UI asked the Board of Regents to permit a housing a dining rate increase. It is unfair to students and treats them as expendable financial objects rather than real college kids who already struggle to make ends meet.


Ashley Morris

Hillcrest as seen on Tuesday, Oct. 3, 2017. Hillcrest is one of the University of Iowa’s Residence Halls.

Nichole Shaw, Opinions Columnist

The University of Iowa requested on Feb. 28 that the state Board of Regents permit an increase in residence hall living and dining-hall meal-plan rates. The increase would be 2 percent for all but one standard room plan. This increase seems to be a push on the administration’s part to produce more revenue for the school in an estimated student occupancy decrease from 95.2 percent to 91.3 percent.

While it is understandable that the university wants to make more money in a projected decrease of student occupancy in the dorms, the increase for room and meal plans is unacceptable and affects students struggling to pay for the pricey housing and dining plans they have now.

Around 95 percent of first-year UI students choose to live on campus, according to undergraduate admissions. Many students choose to live in the residence halls their first year because most students come from places other than Iowa City and would not be privy to apartment showings or have a general knowledge of the area and real estate.

RELATED: UI requests to increase price tag on living in residence halls

The current rates for the cheapest housing option, a double room with air, ranges from $6,252 to $7,956 depending on the residence hall one chooses to live in. That’s $625.20 to $795.60 per month for the 10 months students are enrolled for a single academic school year. That’s a high price tag, and it doesn’t include the required meal plan each dorm resident must purchase — the cheapest being the black meal plan at $3,344 for an academic year.

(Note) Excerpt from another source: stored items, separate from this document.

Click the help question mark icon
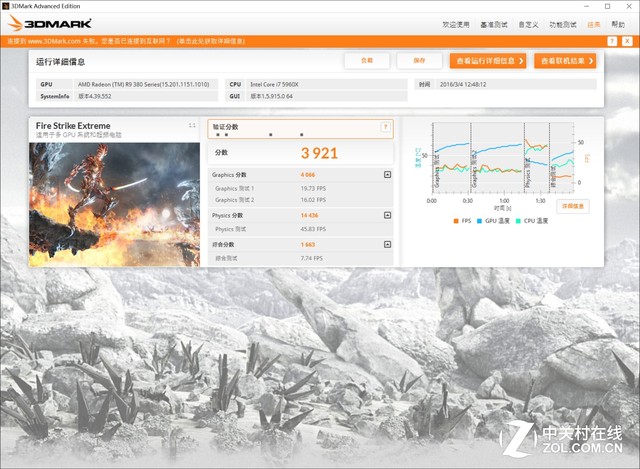This screenshot has height=469, width=640. (385, 127)
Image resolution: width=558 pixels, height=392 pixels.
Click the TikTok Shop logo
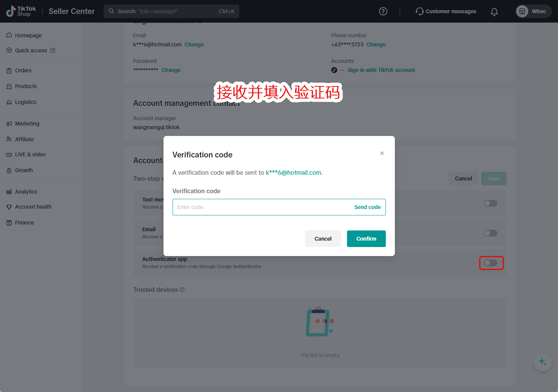(21, 11)
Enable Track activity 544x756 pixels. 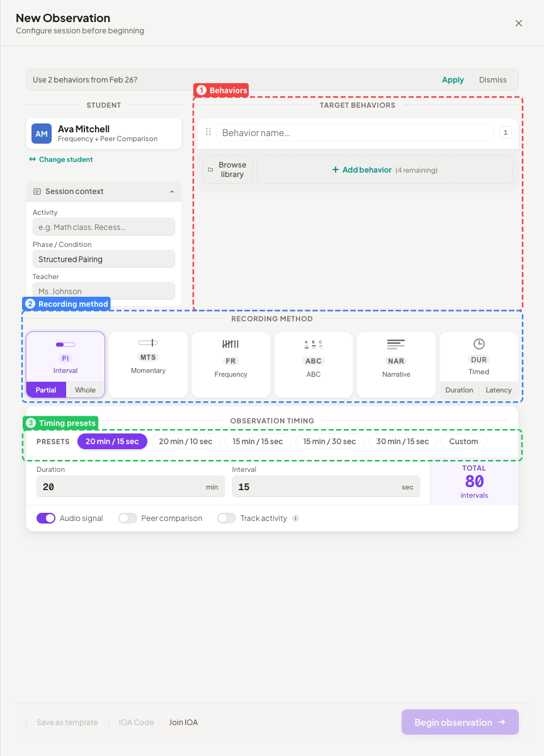coord(226,518)
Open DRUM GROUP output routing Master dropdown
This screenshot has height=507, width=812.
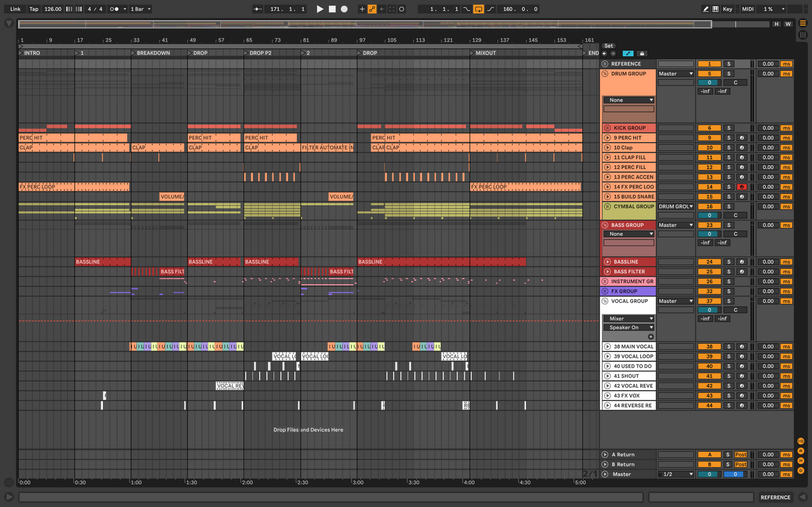(x=676, y=74)
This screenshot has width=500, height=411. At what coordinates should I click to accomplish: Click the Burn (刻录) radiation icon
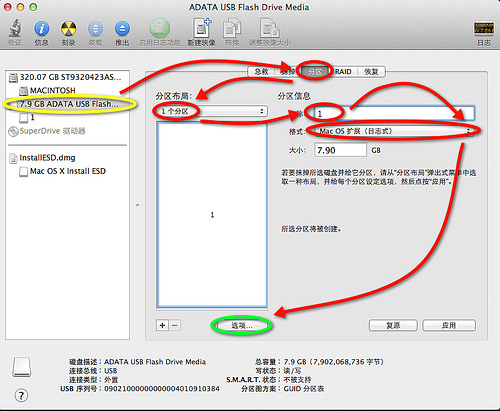click(68, 29)
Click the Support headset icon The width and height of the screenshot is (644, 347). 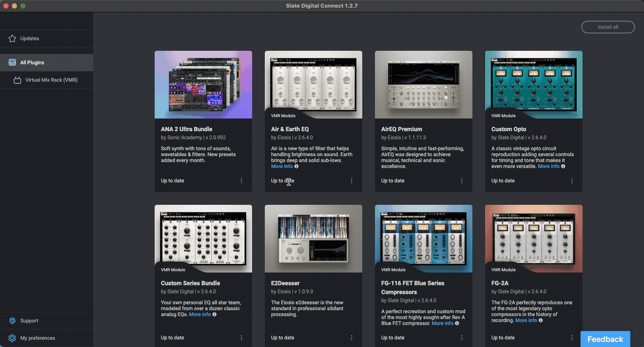[x=12, y=321]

There shouldn’t be a request to exploit students’ finances even more if there are plans in place to increase occupancy.”

To increase those prices by 2 percent would put a financial strain on students who struggle to pay the expensive costs of living in the dorms today. As a Catlett resident, I can attest to the overwhelming cost that living in the dorms has subjected me to, even with the help of scholarships and grant awards. It’s why I’ve chosen to live in an apartment for the next academic school year and attend the UI with essentially a full ride, whereas this year I had to pay around $5,000 for housing and dining plans I am enrolled in.

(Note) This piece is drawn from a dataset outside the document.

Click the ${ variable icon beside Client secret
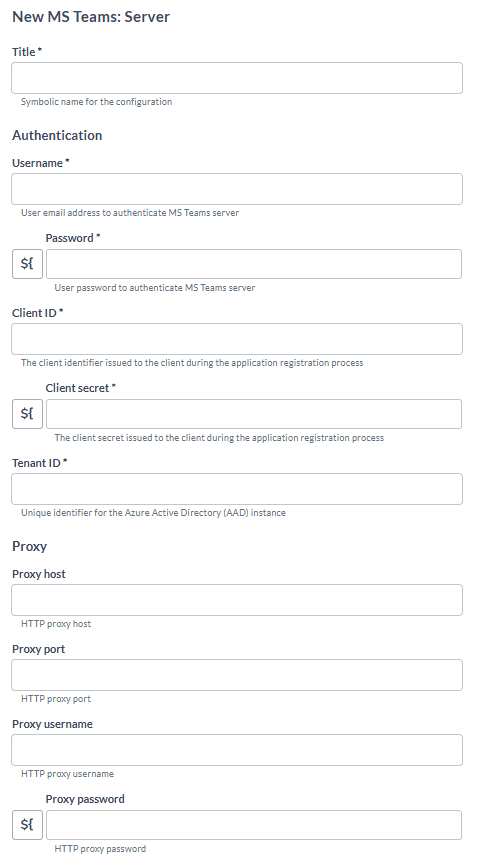 [x=27, y=414]
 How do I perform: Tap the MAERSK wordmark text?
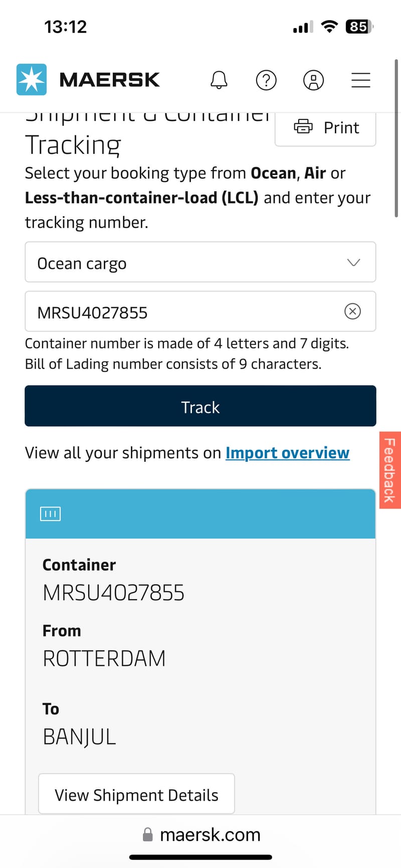[109, 80]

RELATED: UI Housing & Dining plans to improve residence-hall living

The cost to live in the dorms with a required meal plan are too demanding of students’ financial capacity to support themselves in their plight to further their education and attain extensive career knowledge and experience. There are other ways to increase revenue for the school rather than increasing housing and dining rates when tuition rates for those same students are being hiked for the next few years. It is important for the university to support students financially and not just focus on the promotion of the University of Iowa.

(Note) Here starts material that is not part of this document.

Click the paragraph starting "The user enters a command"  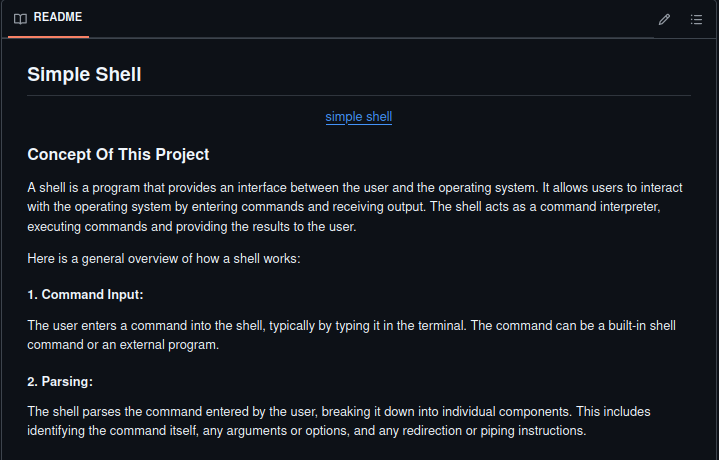point(350,335)
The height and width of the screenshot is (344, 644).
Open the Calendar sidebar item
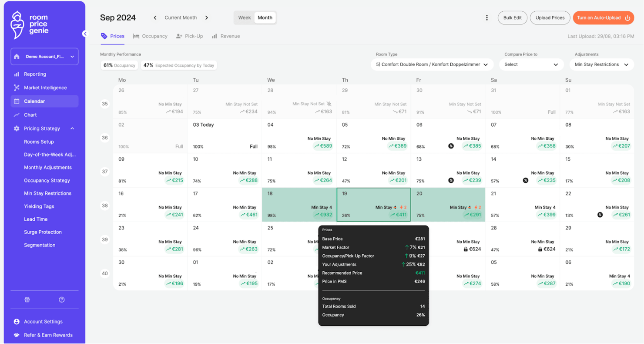click(x=35, y=101)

UI officials said they have plans in place to increase on-campus occupancy. If that is a goal for the university, the increase in housing and dining rates will definitely not be an incentive for students to choose to stay in the dorms when they can live somewhere else for significantly less money.

Increasing student occupancy in the dorms while keeping the same pricing for room and meal plans that are currently in place would increase revenue for the university. There shouldn’t be a request to exploit students’ finances even more if there are plans in place to increase occupancy.